Task requirements => Reproduce the records verbatim from the first line up to and including the line with "[x=1396, y=28]".

Target position records:
---
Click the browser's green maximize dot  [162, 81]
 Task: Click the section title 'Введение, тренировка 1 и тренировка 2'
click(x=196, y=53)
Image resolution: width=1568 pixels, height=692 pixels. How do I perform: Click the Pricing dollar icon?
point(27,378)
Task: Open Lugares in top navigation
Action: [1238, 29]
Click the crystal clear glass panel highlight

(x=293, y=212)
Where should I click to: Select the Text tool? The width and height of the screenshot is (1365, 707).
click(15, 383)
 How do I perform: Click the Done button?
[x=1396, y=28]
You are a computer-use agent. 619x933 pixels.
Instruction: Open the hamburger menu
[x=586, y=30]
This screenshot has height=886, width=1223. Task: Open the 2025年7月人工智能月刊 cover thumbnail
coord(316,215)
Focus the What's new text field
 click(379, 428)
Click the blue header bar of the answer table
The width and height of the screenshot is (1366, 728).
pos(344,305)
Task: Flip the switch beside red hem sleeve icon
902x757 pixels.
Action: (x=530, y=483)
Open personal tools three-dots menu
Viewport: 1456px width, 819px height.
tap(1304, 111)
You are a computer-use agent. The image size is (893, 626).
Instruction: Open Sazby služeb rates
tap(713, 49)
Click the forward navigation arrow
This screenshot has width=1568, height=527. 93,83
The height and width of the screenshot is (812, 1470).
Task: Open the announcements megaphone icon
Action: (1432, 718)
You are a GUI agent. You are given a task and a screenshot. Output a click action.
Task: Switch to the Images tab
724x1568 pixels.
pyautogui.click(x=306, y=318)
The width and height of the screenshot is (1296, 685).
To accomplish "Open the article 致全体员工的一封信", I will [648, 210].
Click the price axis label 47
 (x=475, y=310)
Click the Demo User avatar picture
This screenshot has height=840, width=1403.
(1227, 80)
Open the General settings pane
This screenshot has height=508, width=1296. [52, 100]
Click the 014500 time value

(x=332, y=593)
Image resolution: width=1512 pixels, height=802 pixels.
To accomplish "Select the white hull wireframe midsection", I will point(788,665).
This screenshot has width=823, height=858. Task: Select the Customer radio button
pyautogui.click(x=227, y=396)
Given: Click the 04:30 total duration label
---
Task answer =>
Click the browser's green maximize dot  [162, 81]
 Task: Click the section title 'Введение, тренировка 1 и тренировка 2'
click(x=196, y=53)
Image resolution: width=1568 pixels, height=692 pixels. How do I perform: Click the Pricing dollar icon?
point(27,378)
Task: Open Lugares in top navigation
Action: [1238, 29]
Click the crystal clear glass panel highlight

(x=293, y=212)
Where should I click to: Select the Text tool? The width and height of the screenshot is (1365, 707).
click(15, 383)
 How do I perform: Click the Done button?
[x=1396, y=28]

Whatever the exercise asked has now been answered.